Last Saturday Ben Adair and Jenny Price had a party to celebrate the launch of their new app, Our Malibu Beaches. Fittingly, it was on the beach in Malibu — a nice canopy to sit under, kids building sand castles, Doritos and Coke for everyone. But it was kind of hard to chat because Mudvayne’s The New Game was blasting from speakers in the adjacent mansion. Not in a fun mosh pit kind of way — more like a “get off my lawn” kind of way, even though the public has been guaranteed access to all 1,100 miles of California coast since 1976.

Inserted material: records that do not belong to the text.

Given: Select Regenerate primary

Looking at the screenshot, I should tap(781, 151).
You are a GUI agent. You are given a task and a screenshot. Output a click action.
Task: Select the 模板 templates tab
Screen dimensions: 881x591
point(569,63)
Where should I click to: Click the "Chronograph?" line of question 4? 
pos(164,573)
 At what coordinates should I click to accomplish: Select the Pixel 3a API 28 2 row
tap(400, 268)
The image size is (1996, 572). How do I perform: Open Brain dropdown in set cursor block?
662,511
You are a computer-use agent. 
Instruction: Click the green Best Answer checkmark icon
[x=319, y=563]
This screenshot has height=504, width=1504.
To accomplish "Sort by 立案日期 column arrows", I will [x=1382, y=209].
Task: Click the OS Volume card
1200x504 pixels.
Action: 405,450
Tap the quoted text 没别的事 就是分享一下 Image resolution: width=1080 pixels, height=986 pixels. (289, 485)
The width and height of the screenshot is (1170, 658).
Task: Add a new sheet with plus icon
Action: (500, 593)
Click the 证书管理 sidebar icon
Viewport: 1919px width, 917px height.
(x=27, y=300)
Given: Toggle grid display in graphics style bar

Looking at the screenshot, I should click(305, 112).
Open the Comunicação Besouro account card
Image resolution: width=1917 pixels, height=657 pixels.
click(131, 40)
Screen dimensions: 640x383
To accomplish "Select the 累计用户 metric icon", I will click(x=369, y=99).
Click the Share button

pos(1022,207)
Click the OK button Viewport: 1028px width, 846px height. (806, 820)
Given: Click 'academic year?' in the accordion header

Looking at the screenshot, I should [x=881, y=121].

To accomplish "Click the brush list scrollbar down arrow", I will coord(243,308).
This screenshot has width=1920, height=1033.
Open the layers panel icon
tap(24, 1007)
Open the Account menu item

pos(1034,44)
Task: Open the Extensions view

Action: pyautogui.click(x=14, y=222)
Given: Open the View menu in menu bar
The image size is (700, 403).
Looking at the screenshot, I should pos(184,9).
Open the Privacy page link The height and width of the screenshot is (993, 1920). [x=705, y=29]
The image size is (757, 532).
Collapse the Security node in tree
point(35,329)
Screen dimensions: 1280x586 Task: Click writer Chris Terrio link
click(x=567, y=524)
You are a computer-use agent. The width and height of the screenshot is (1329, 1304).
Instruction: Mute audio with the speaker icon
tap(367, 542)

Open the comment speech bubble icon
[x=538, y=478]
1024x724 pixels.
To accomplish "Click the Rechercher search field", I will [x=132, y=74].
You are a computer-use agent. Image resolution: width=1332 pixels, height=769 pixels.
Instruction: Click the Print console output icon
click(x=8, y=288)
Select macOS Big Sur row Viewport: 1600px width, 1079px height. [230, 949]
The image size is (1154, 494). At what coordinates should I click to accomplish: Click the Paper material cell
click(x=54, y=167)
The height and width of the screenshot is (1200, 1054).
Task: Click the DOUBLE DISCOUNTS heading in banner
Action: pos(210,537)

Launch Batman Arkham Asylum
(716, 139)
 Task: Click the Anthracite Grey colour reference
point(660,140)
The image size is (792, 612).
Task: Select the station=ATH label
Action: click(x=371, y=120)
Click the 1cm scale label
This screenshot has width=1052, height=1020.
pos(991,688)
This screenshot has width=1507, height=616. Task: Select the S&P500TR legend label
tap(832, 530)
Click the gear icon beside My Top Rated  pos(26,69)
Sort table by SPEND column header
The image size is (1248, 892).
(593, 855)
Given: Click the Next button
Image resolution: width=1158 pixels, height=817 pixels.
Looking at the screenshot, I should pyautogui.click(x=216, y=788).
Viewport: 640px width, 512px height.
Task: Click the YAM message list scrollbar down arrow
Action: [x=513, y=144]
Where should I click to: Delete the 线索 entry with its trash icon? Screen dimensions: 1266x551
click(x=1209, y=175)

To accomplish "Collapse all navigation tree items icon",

“When we started setting up the canopy, four security guards immediately came out,” Adair recounts. But they weren’t doing anything wrong. Much of the sand in Malibu is private property — usually anything above the high-tide line — but in many cases, the dry sand is legal for anyone to chillax on. “Anytime anyone gets a zoning variance to remodel — add a pool, add a deck, combine properties and build a giant mansion — the Coastal Commission says ‘Okay, you can do that, but we’re gonna include an easement to let the public use all the dry sand in front of your property.’ Or, all of your sand, with a 10-foot privacy barrier.” On the morning of the party, Adair spotted Oracle co-founder Larry Ellison (who owns nearly two dozen beachfront homes in Malibu) taking his breakfast on the porch next door behind one of those normally unmarked 10-foot barriers.